本文講述一次spinlock死鎖故障的定位過程,目的不在於問題本身,而在於展現一個內核bug的分析過程,提供一種分析思路,供大家參考。
一、問題現象
內核出現panic,kdump蒐集到了vmcore。vmcore中直接導致panic的log信息爲(包含相應CPU上的堆棧):
點擊(此處)摺疊或打開
- Kernel panic - not syncing: Watchdog detected hard LOCKUP on cpu 18
- Pid: 12410, comm: xxxx Not tainted 2.6.32-220.el6.x86_64 #1
- Call Trace:
- <NMI> [<ffffffff814f8464>] ? panic+0x8b/0x156
- [<ffffffff810dac1a>] ? watchdog_overflow_callback+0x1fa/0x200
- [<ffffffff8110cb3d>] ? __perf_event_overflow+0x9d/0x230
- [<ffffffff8110d0f4>] ? perf_event_overflow+0x14/0x20
- [<ffffffff8101e396>] ? intel_pmu_handle_irq+0x336/0x550
- [<ffffffff814fe156>] ? kprobe_exceptions_notify+0x16/0x450
- [<ffffffff814fcc39>] ? perf_event_nmi_handler+0x39/0xb0
- [<ffffffff814fe7a5>] ? notifier_call_chain+0x55/0x80
- [<ffffffff814fe80a>] ? atomic_notifier_call_chain+0x1a/0x20
- [<ffffffff81097dce>] ? notify_die+0x2e/0x30
- [<ffffffff814fc3c3>] ? do_nmi+0x173/0x2c0
- [<ffffffff814fbcd0>] ? nmi+0x20/0x30
- [<ffffffff814fb465>] ? _spin_lock_irq+0x25/0x40
- <<EOE>> [<ffffffff814f95ec>] ? wait_for_common+0x3c/0x180
- [<ffffffff814fb58d>] ? _spin_unlock_irqrestore+0x1d/0x20
- [<ffffffff814f97c3>] ? wait_for_completion_timeout+0x13/0x20
- [<ffffffffa006e8ee>] ? _ctl_do_mpt_command+0x3be/0xce0 [mpt2sas]
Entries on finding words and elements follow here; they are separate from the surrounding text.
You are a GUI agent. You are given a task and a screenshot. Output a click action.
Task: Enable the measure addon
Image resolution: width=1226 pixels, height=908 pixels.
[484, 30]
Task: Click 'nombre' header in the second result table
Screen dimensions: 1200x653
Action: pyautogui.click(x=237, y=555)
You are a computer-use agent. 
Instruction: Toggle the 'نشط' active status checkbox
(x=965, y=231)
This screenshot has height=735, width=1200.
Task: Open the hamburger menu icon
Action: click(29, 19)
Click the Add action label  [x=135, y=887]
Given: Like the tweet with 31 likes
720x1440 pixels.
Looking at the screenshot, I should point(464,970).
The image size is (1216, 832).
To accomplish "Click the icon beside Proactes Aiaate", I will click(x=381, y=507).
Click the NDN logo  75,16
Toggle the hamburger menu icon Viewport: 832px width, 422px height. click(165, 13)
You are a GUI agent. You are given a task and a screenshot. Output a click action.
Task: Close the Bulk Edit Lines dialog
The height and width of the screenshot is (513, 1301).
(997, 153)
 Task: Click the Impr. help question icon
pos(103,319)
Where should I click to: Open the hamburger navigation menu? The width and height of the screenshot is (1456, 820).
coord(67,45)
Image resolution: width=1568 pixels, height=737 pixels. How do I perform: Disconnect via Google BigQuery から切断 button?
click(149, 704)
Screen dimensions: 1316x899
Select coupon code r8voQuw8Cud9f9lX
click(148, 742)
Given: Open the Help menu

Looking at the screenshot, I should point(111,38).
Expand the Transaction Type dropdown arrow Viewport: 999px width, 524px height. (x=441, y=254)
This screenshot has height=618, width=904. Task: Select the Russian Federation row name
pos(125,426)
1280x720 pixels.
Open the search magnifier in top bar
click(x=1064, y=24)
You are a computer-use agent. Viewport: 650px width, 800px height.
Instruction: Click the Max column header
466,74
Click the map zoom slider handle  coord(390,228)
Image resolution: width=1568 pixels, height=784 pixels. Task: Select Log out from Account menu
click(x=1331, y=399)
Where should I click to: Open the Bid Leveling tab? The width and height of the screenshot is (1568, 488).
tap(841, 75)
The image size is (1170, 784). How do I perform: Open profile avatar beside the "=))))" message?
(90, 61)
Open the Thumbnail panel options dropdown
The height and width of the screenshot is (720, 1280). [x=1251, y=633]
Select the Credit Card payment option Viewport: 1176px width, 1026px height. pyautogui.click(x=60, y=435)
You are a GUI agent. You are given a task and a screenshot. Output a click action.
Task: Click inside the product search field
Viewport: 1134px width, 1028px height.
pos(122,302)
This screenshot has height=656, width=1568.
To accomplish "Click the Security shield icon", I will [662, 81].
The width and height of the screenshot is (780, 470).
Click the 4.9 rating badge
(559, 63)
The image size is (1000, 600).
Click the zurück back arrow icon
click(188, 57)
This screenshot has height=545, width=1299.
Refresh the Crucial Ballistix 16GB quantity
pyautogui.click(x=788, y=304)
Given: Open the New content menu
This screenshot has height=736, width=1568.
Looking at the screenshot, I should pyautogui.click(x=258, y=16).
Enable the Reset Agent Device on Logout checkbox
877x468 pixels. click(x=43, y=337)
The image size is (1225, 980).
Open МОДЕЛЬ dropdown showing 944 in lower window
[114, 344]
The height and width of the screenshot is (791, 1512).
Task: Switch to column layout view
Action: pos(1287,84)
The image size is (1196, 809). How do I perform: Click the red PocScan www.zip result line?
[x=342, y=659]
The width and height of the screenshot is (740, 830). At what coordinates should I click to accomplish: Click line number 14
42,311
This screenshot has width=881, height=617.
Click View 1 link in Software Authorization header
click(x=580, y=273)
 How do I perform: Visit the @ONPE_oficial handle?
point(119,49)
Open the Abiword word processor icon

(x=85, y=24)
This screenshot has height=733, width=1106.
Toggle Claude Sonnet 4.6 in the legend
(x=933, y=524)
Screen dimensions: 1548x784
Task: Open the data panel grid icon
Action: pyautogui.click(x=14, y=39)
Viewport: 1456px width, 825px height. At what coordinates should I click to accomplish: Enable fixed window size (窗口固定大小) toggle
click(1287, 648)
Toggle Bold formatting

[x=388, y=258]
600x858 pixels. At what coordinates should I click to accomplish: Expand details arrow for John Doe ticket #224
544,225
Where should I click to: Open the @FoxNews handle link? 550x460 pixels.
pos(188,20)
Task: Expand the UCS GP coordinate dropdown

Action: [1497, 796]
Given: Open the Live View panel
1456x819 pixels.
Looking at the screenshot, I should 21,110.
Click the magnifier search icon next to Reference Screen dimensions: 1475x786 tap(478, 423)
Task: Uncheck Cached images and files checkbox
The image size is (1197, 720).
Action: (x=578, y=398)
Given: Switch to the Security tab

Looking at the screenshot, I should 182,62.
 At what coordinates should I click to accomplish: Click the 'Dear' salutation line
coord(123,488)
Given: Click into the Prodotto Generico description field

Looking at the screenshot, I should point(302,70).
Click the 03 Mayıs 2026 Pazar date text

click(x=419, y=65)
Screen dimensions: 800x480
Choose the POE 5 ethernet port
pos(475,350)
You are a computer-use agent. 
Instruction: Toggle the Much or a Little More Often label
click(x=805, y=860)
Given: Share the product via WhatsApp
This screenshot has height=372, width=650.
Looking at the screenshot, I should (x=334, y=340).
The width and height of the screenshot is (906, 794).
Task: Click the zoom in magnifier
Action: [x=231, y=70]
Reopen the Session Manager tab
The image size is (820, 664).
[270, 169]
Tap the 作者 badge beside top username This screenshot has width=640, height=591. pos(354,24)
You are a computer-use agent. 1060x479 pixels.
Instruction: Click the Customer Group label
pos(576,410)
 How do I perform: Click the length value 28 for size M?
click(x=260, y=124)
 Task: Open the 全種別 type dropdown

- [<ffffffff8121bfcb>] ? avc_has_perm_noaudit+0x9b/0x470
- [<ffffffff814fb587>] ? _spin_unlock_irqrestore+0x17/0x20
- [<ffffffffa0070159>] ? _ctl_ioctl_main+0xdb9/0x12d0 [mpt2sas]
- [<ffffffffa0070725>] ? _ctl_ioctl+0x35/0x50 [mpt2sas]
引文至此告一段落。